— Start of Given passage —

Following the Madrid Conference, Miller was part of the U.S. team that helped facilitate the Oslo Accords. The 1993 conference held in Oslo, Norway established a framework for future negotiations between Israel and the Palestinians, and was considered a major breakthrough in the peace process.
In 1996, Miller helped to broker two agreements to keep the Oslo process on track, but looking back, he said he now realizes the process was essentially futile. The assassination of Israeli Prime Minister Yitzhak Rabin by a Jewish fundamentalist completely changed the climate.
Rabin, a war hero turned peacenik and a major player in the Oslo Accords, inspired a sense of hope in the Israeli and Palestinian public, which died along with him.
“It was dead, we didn’t really understand it,” Miller said. “Rabin’s death, the nature of roles Israelis and Palestinians played as occupier and occupied — and they’re each responsible in their own way for the collapse of Oslo — really made it very long odds.”
Miller said that despite the collapse of Oslo, he was part of a team that advised then-President Bill Clinton to “go for broke” with the Camp David Summit in 2000. The conference aimed to establish a final status agreement between Israel and the Palestinians and brought Clinton, then-Israeli Prime Minister Ehud Barak and then-leader of the Palestinian Liberation Organization Yasser Arafat together.
“I was one of the 12 Americans there,” Miller said. “Sadly, and despite all these commitments and good intentions, it was not well managed. There was never a chance. We had to watch in the fall of 2000 after first Intifada broke out, the collapse of everything Israelis and Palestinians tried to achieve — we tried to help them — essentially be destroyed.”

— End of Given passage —

§ **Direction**:
Could you set down, word for word, everything in the passage on Miller and the Oslo peace process from "Rabin, a war" down to "Yasser Arafat together."?

— Start of Dataset extract —

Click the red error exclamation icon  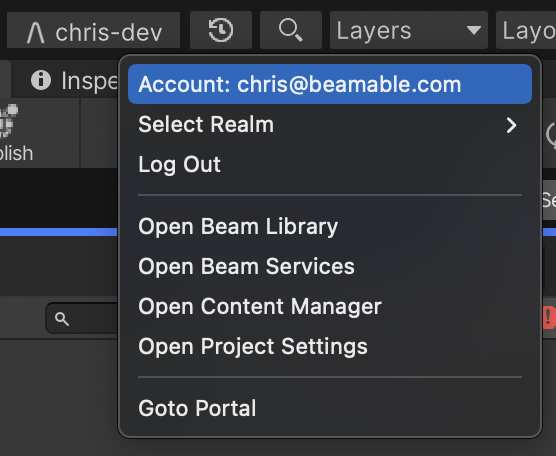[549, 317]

— End of Dataset extract —
— Start of Dataset extract —

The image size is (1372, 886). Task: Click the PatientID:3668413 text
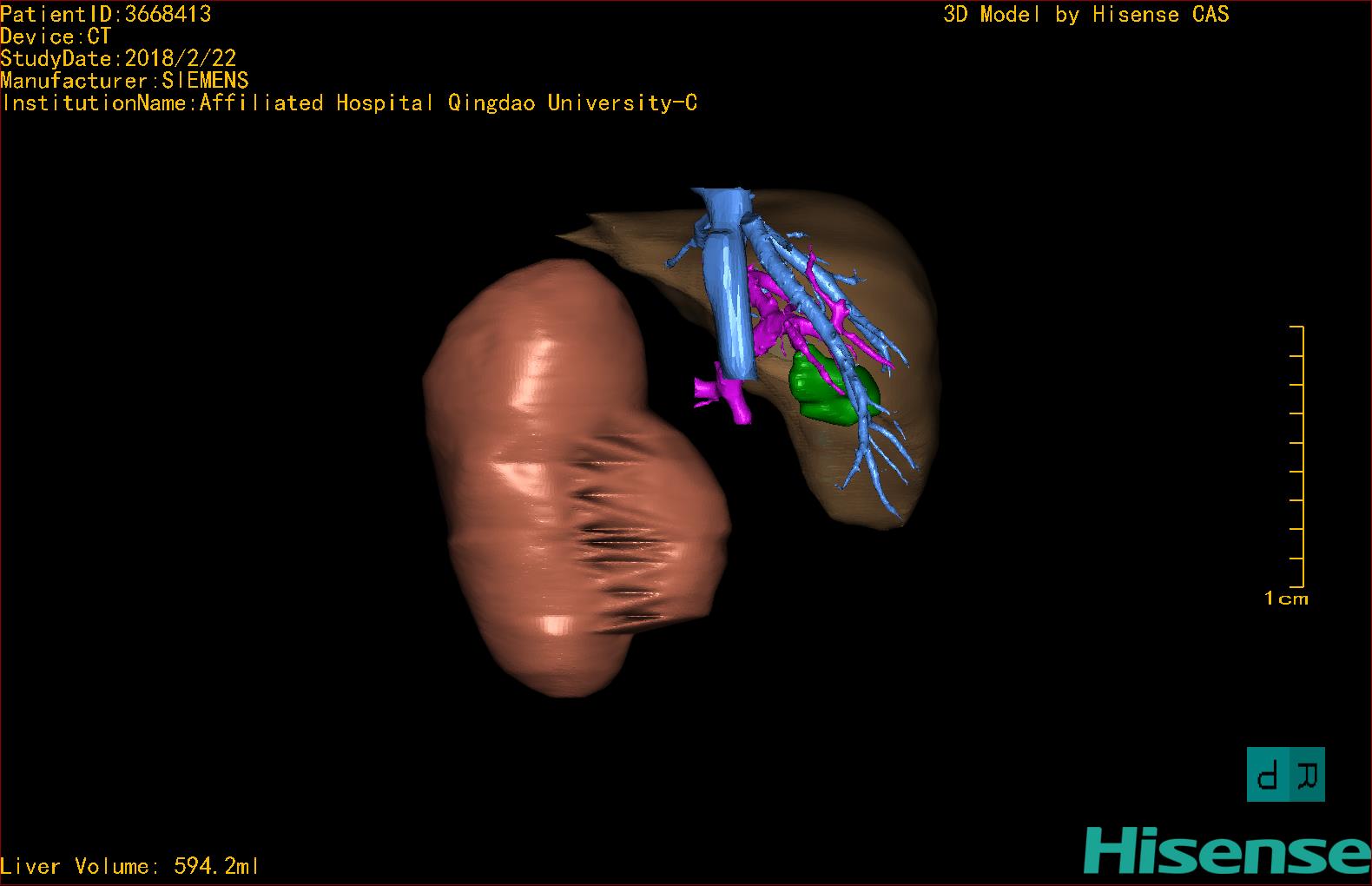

— End of Dataset extract —
— Start of Dataset extract —

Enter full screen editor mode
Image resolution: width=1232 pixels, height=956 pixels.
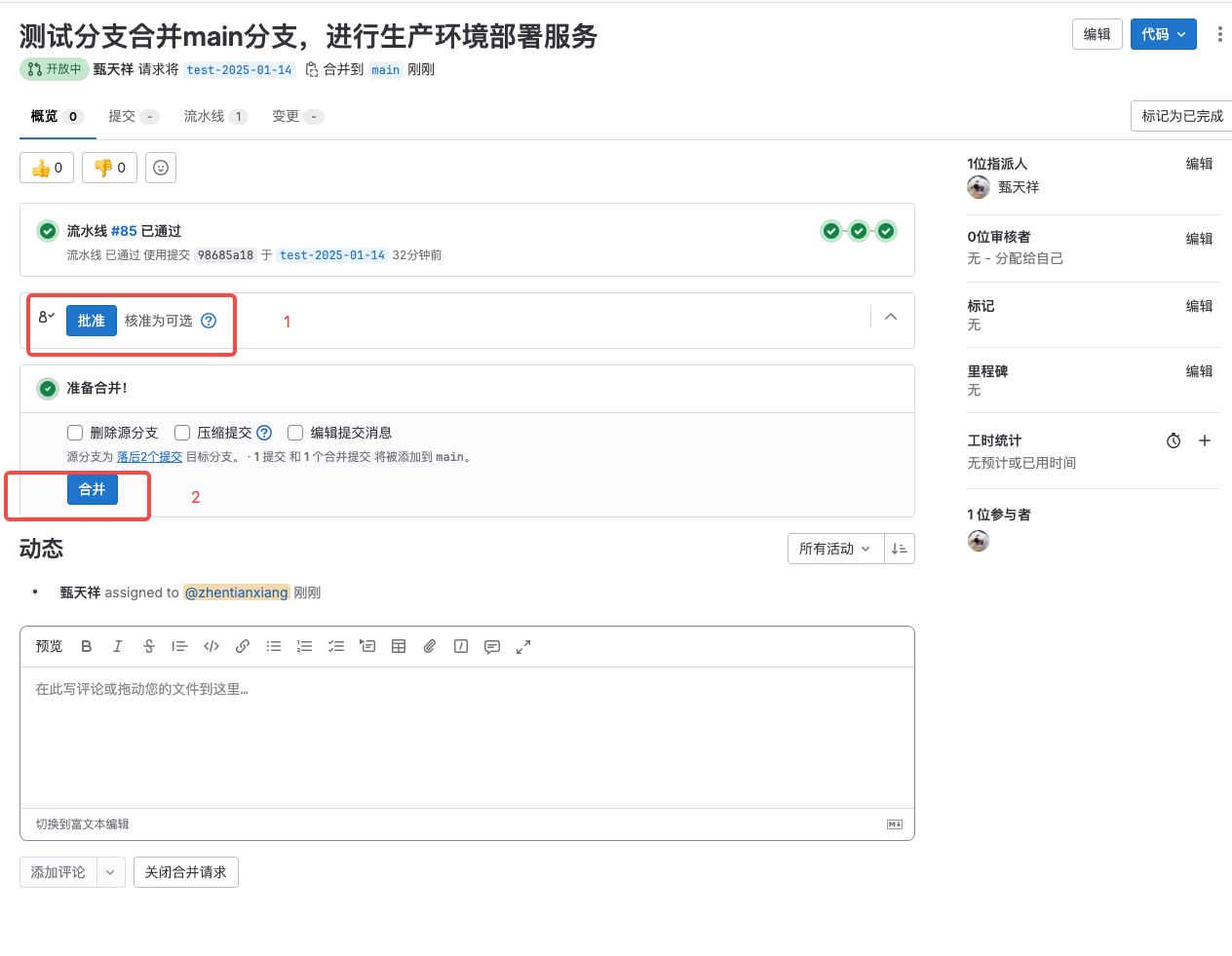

— End of Dataset extract —

§ **Answer to the exercise**:
Rabin, a war hero turned peacenik and a major player in the Oslo Accords, inspired a sense of hope in the Israeli and Palestinian public, which died along with him.
“It was dead, we didn’t really understand it,” Miller said. “Rabin’s death, the nature of roles Israelis and Palestinians played as occupier and occupied — and they’re each responsible in their own way for the collapse of Oslo — really made it very long odds.”
Miller said that despite the collapse of Oslo, he was part of a team that advised then-President Bill Clinton to “go for broke” with the Camp David Summit in 2000. The conference aimed to establish a final status agreement between Israel and the Palestinians and brought Clinton, then-Israeli Prime Minister Ehud Barak and then-leader of the Palestinian Liberation Organization Yasser Arafat together.